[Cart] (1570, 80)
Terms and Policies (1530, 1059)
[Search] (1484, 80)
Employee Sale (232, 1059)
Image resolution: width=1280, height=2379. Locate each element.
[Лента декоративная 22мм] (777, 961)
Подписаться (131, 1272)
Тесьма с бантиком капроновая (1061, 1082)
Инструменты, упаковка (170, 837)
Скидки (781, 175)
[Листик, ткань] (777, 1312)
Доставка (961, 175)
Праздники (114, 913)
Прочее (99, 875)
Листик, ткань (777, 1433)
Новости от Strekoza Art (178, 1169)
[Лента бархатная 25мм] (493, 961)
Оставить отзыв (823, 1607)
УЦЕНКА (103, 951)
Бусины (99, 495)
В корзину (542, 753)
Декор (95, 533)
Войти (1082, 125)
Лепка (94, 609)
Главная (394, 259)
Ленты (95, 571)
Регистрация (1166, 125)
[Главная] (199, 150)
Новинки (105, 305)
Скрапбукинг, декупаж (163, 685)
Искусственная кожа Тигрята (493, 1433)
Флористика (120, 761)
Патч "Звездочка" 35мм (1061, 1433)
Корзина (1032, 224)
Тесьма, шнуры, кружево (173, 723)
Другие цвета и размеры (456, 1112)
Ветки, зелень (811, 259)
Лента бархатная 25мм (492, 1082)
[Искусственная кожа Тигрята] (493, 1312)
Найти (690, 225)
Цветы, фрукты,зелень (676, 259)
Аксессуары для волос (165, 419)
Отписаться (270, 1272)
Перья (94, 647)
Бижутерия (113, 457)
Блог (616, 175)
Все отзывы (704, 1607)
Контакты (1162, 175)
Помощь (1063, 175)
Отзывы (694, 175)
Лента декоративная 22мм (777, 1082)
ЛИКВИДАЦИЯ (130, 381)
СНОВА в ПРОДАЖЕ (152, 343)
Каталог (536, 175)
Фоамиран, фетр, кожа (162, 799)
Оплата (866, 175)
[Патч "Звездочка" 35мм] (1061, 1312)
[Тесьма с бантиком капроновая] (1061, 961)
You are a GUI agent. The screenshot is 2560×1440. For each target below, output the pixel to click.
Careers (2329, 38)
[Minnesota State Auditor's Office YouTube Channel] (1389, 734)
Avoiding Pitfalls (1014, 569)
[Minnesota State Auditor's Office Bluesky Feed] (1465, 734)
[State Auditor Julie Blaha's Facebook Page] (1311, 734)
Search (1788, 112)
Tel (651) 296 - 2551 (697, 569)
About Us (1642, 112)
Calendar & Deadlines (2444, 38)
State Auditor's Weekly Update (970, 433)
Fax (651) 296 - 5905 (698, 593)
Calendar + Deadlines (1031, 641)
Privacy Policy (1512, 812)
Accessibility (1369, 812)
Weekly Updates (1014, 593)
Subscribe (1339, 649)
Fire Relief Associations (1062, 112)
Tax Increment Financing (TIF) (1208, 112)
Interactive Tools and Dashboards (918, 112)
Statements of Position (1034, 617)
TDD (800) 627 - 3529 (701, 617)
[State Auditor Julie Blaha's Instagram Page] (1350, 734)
━━━━━━━━━━━━━━━━━━━━
▸ Your instructions
Keep both end lines and retype everything in the records above from the line containing "[Главная] (199, 150)" through the line containing "Найти (690, 225)", exactly, with nothing else.

▸ Exercise response
[Главная] (199, 150)
Новинки (105, 305)
Скрапбукинг, декупаж (163, 685)
Искусственная кожа Тигрята (493, 1433)
Флористика (120, 761)
Патч "Звездочка" 35мм (1061, 1433)
Корзина (1032, 224)
Тесьма, шнуры, кружево (173, 723)
Другие цвета и размеры (456, 1112)
Ветки, зелень (811, 259)
Лента бархатная 25мм (492, 1082)
[Искусственная кожа Тигрята] (493, 1312)
Найти (690, 225)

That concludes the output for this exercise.